START RECORDS SHOWN

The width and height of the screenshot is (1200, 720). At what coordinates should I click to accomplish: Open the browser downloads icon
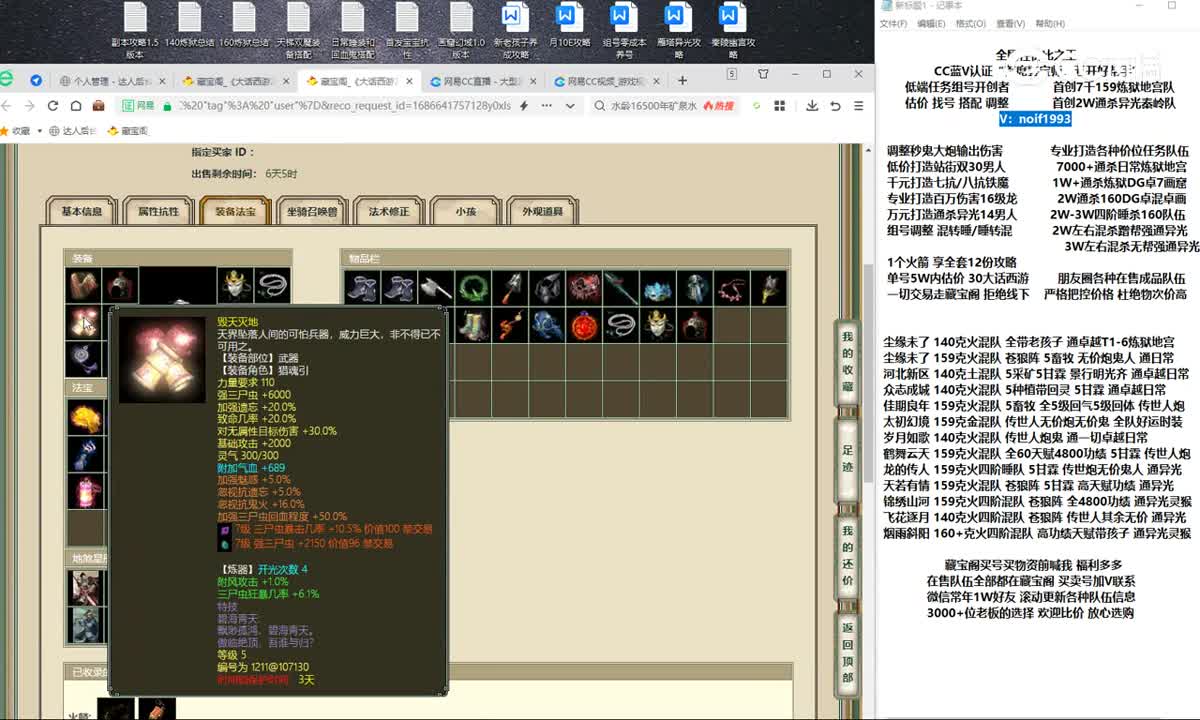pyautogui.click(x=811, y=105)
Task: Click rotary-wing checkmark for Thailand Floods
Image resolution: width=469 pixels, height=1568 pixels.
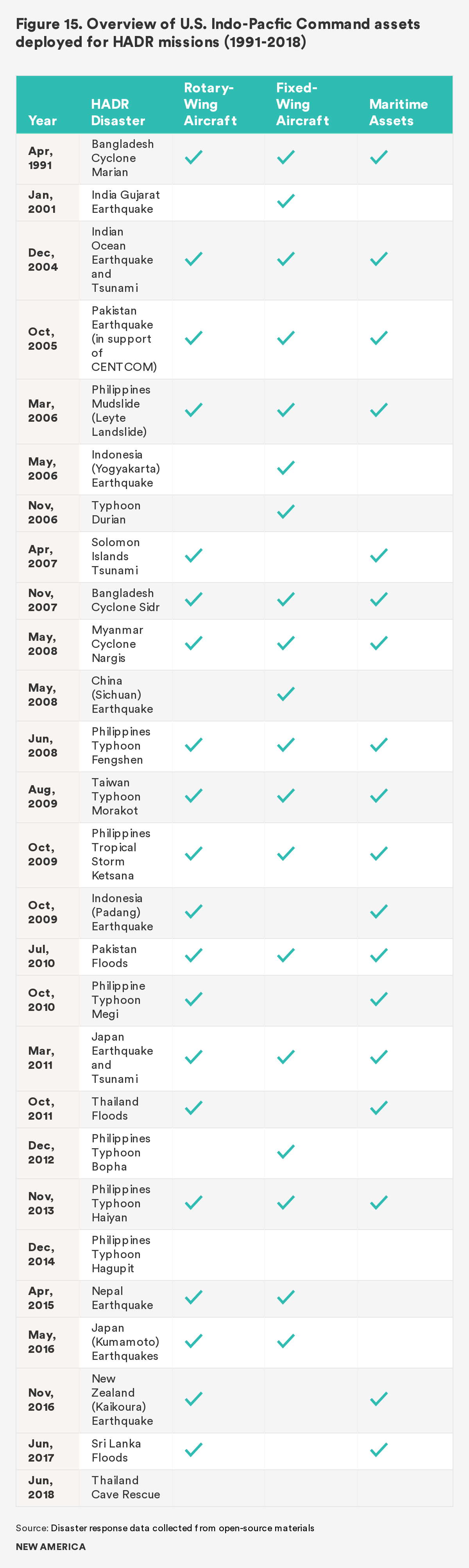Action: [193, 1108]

END RECORDS SHOWN
START RECORDS SHOWN

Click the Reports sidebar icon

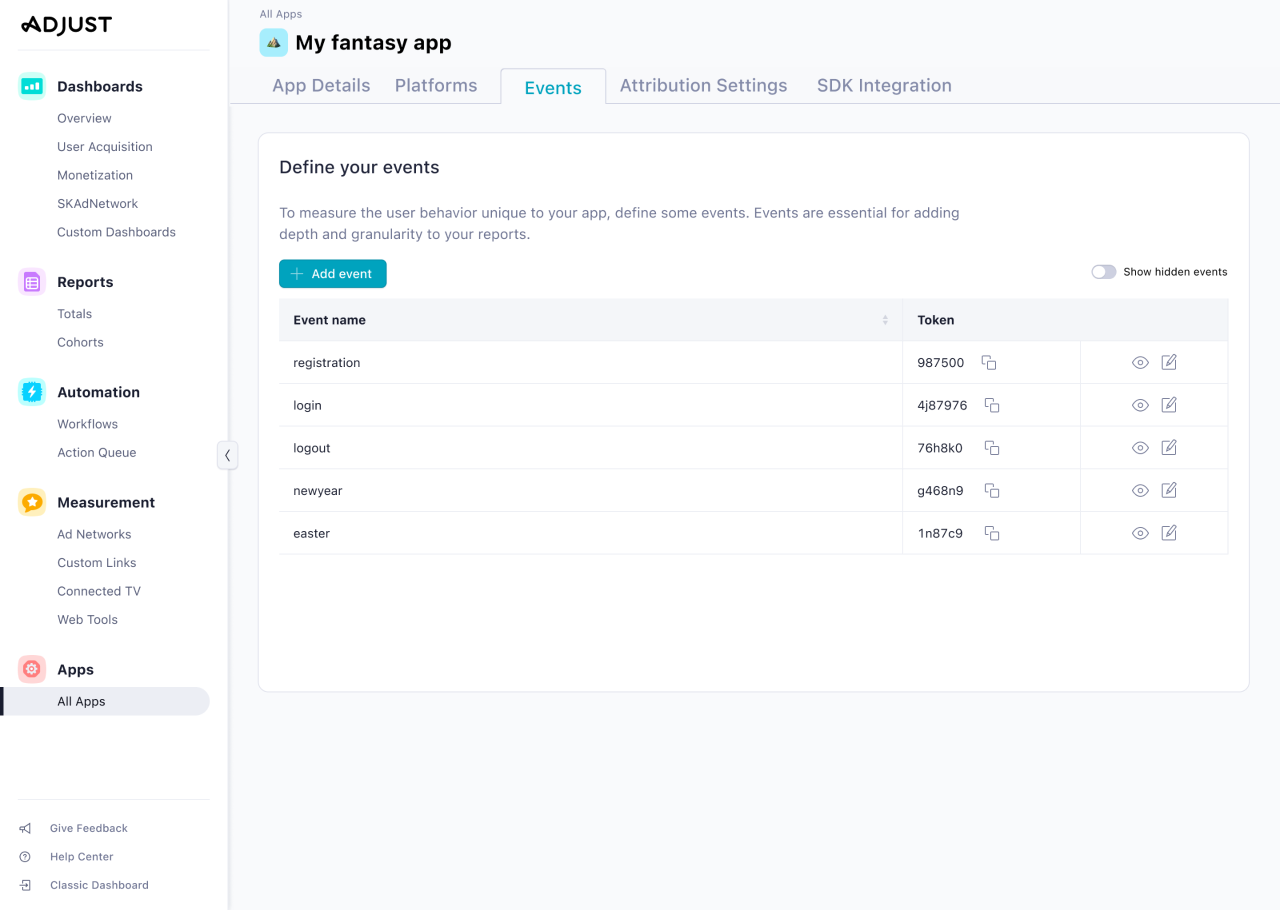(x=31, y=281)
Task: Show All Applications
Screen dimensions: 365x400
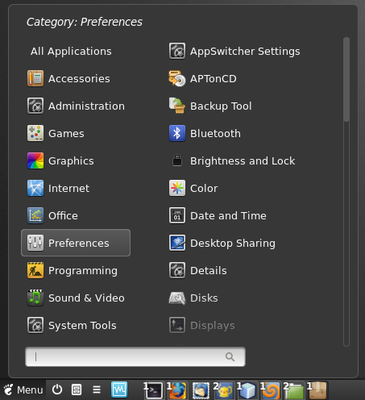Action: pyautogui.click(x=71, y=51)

END RECORDS SHOWN

### WHAT YOU NEED TO DO
In the entries above, find each line with "Task" and list it.

### SOLUTION TO THE EXERCISE
Task: Click rotary-wing checkmark for Thailand Floods
Task: Show All Applications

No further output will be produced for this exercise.